Pour terminer, je me tourne vers un autre penseur, lui aussi décédé trop tôt, à 44 ans. Il s’agit de Benjamin Lee Whorf (1897 – 1941). On pourrait essayer de réfuter l’exemple japonais que je viens de donner en objectant la grande distance, tant culturelle que linguistique qui nous sépare de la culture japonaise, quand on l’aborde à partir d’une langue européenne.   Mais à mieux considérer, l’exemple suggère qu’il existerait dans chaque langue comme des présupposés, des angles d’approche, qui y sont inhérents. Lorsqu’on parle très bien une autre langue, un savoir a été transmis qui n’est pas que ‘linguistique’, mais tout autant ‘savoir’. Le grand spécialiste de la linguistique, Noam Chomsky, propose explicitement dans son deuxième livre, Aspects de la théorie de la syntaxe, que celui ou celle qui parle sa langue maternelle a un accès direct à sa propre langue par l’introspection, en cherchant en lui-même. Elle ou lui sait tout simplement si oui ou non une phrase dans leur langue maternelle est correcte. Mais il y a plus, me semble-t-il : en maniant très bien une langue autre que maternelle, on sait autre chose qu’une langue, ou peut-être plus qu’une langue. Ce sont des aspects d’une expérience particulière du monde qui ont été transmis, au moins en partie. Car vous avez appris à opérer avec des catégories linguistiques qui peut-être n’existent tout simplement pas dans la langue d’où vous partez.

10.

L’argument que je viens de produire pourrait ‘faire monter la moutarde au nez’ à certains. On pourrait y déceler des traces de l’hypothèse Sapir Whorf, (Sapir, 1844-1949, mentor de Whorf), selon lequel la langue détermine la pensée. Idée qui, si on la pousse plus loin parait avoir une conséquence plausible et fort déstabilisante : autant de langues, autant d’images qu’on fait du monde. Contre quoi, on peu objecter que, malgré le fait que si une traduction entre deux langues n’est jamais parfaite, elle est toujours possible.

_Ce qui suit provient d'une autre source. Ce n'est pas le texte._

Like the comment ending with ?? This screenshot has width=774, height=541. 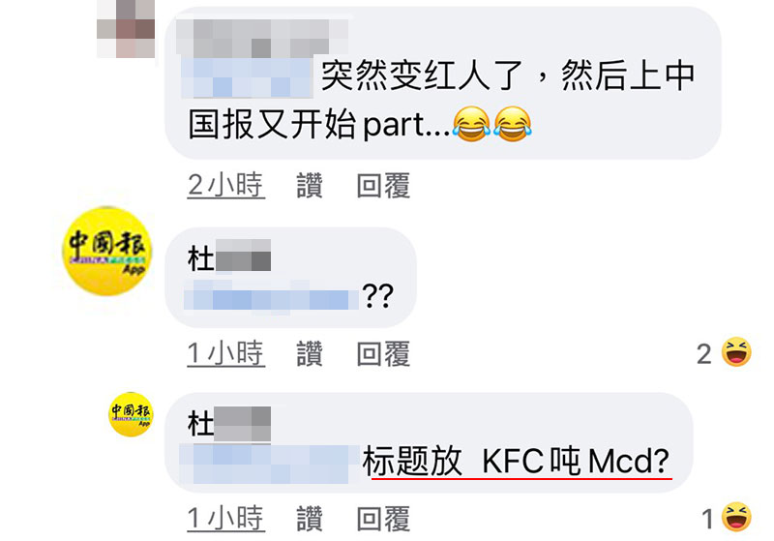[310, 353]
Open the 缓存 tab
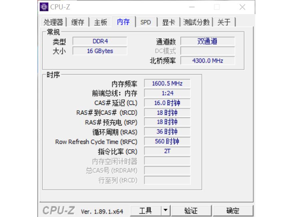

Mais j’accepte néanmoins la direction de la position qu’a prise Whorf : la langue en générale est comme une monture de lunettes – bien construite, on ne voit pas qu’elle cadre ce qu’on voit, elle est comme la condition même de compréhension et de discours. Wittgenstein dans une phrase célèbre a dit : « la logique infuse le monde ; les limites du monde sont également ses limites ». On ne peut tracer ces limites, parce que le faire serait voir ces limites de l’autre côté de la langue, pour ainsi dire. Et alors ces limites ne seraient plus des limites, car on les aurait outrepassées.

 

Le philosophe anglais, Bernard Williams, en commentant cette phrase de Wittgenstein, remarque qu’on ne parle pas ici d’une langue particulière : on ne parle pas empiriquement, on ne décrit pas la façon dont notre langue impose des conditions sur notre expérience du monde, conditions qui seraient autres dans une autre langue.  (W était, je vous le rappelle, bilingue.) Plutôt, nous sommes devant une situation transcendantale, où il existerait comme des limites à notre expérience du langage, des limites qui sont comme universelles. Je riposterais : ces limites sont toujours ressenties à travers les limites d’une ou peut-être plusieurs langues particulières. Le transcendantal se fait ressentir à travers le très particulier.

 

Vous avez vu, dans nos discours, « un même son de cloche » est toujours présent et absent à la fois.